### WHAT IS BEING ASKED:
Reproduce, word for word, the rows below, beginning with the line that contains "This screenshot has height=900, width=1600." and continuing through the line that contains "mic-off-icon: 🎙 is", with both of those lines included.

### SOURCE MATERIAL:
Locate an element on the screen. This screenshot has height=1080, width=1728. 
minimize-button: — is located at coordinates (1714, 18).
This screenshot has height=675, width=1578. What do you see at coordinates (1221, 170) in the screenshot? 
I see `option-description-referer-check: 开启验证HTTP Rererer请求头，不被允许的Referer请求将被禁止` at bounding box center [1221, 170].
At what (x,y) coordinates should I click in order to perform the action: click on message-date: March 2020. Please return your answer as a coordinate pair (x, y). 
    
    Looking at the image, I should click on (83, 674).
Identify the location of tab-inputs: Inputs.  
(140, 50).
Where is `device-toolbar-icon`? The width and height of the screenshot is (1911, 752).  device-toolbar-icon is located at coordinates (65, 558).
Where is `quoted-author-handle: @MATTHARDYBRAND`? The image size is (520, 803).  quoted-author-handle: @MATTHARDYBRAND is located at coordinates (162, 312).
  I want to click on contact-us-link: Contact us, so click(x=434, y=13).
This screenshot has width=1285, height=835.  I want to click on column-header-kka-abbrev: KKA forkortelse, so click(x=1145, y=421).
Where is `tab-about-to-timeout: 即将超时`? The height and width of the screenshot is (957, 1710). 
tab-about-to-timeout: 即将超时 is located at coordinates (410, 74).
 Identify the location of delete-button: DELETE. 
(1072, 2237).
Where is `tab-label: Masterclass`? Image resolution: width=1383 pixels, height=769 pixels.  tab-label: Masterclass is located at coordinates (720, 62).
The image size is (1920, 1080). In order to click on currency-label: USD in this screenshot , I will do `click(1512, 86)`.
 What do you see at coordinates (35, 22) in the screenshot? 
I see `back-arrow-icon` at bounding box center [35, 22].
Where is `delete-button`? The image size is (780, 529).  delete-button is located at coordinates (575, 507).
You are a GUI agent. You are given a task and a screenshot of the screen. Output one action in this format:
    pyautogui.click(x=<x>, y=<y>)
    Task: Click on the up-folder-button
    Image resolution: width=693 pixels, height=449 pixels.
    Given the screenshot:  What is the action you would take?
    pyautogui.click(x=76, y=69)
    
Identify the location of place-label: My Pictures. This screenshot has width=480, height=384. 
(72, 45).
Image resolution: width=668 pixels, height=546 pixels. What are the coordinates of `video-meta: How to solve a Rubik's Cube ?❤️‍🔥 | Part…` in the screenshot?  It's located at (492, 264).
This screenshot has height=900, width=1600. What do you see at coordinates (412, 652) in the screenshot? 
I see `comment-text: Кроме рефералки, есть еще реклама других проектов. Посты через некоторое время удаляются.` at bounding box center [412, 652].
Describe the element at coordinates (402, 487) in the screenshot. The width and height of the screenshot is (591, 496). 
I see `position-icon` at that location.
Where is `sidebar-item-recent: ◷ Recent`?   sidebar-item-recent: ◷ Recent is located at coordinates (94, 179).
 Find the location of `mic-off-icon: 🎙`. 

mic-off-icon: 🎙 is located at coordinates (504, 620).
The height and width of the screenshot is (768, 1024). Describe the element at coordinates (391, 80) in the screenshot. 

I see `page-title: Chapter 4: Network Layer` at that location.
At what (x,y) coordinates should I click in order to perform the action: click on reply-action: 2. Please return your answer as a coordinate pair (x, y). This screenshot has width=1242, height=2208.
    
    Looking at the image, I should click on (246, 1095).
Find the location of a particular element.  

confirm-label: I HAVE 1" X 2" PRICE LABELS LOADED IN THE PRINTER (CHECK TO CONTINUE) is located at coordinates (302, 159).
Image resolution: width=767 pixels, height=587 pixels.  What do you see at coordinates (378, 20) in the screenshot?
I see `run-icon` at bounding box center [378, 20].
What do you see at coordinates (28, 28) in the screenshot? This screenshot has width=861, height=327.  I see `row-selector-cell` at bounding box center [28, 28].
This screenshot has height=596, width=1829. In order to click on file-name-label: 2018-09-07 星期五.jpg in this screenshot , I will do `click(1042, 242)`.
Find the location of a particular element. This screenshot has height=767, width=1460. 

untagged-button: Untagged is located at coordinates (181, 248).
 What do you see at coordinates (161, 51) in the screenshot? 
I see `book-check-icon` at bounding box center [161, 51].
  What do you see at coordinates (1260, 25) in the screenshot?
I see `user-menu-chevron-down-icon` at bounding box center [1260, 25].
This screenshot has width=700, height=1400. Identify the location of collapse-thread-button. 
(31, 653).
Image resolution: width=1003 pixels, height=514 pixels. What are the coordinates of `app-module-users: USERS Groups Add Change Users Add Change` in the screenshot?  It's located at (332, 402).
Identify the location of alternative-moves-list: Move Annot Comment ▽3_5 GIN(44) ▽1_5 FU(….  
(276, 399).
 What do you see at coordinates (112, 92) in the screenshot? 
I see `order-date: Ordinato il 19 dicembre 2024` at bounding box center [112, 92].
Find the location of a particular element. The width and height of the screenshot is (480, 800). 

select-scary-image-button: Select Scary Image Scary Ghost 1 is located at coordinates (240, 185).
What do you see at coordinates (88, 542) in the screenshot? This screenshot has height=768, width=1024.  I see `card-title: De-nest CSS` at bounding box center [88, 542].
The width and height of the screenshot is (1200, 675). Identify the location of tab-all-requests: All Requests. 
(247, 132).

### WRITTEN SOLUTION:
This screenshot has height=900, width=1600. What do you see at coordinates (412, 652) in the screenshot? 
I see `comment-text: Кроме рефералки, есть еще реклама других проектов. Посты через некоторое время удаляются.` at bounding box center [412, 652].
Describe the element at coordinates (402, 487) in the screenshot. The width and height of the screenshot is (591, 496). 
I see `position-icon` at that location.
Where is `sidebar-item-recent: ◷ Recent`?   sidebar-item-recent: ◷ Recent is located at coordinates (94, 179).
 Find the location of `mic-off-icon: 🎙`. 

mic-off-icon: 🎙 is located at coordinates (504, 620).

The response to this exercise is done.